## Task details
Can you rewrite everything from the line containing "You are a GUI" down to the end of the entries, swapping "screenshot" for "capture" and keeping all else unchanged? Leave the pictures out of your answer.

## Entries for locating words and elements
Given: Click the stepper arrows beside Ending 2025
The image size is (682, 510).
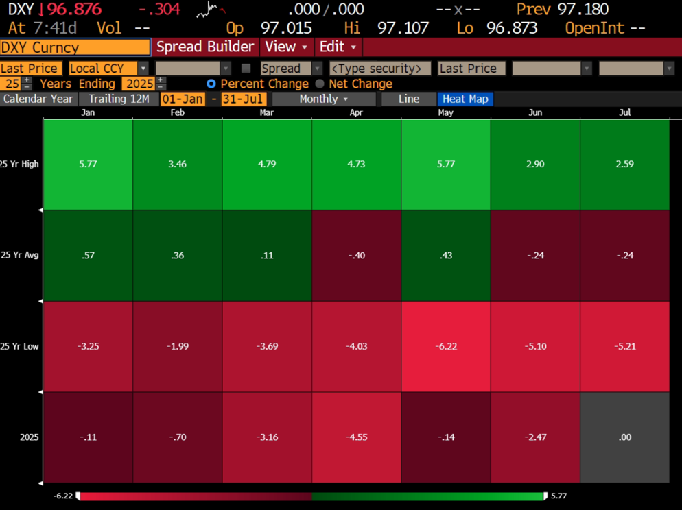Looking at the screenshot, I should 161,84.
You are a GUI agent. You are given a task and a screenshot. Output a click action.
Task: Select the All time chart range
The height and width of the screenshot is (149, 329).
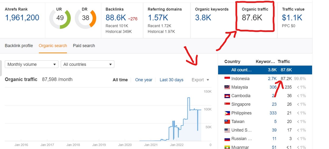pyautogui.click(x=120, y=80)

## Result of the exercise
You are a GUI agent. You are given a task and a capture. Output a click action.
Task: Select the All time chart range
The height and width of the capture is (149, 329).
pyautogui.click(x=120, y=80)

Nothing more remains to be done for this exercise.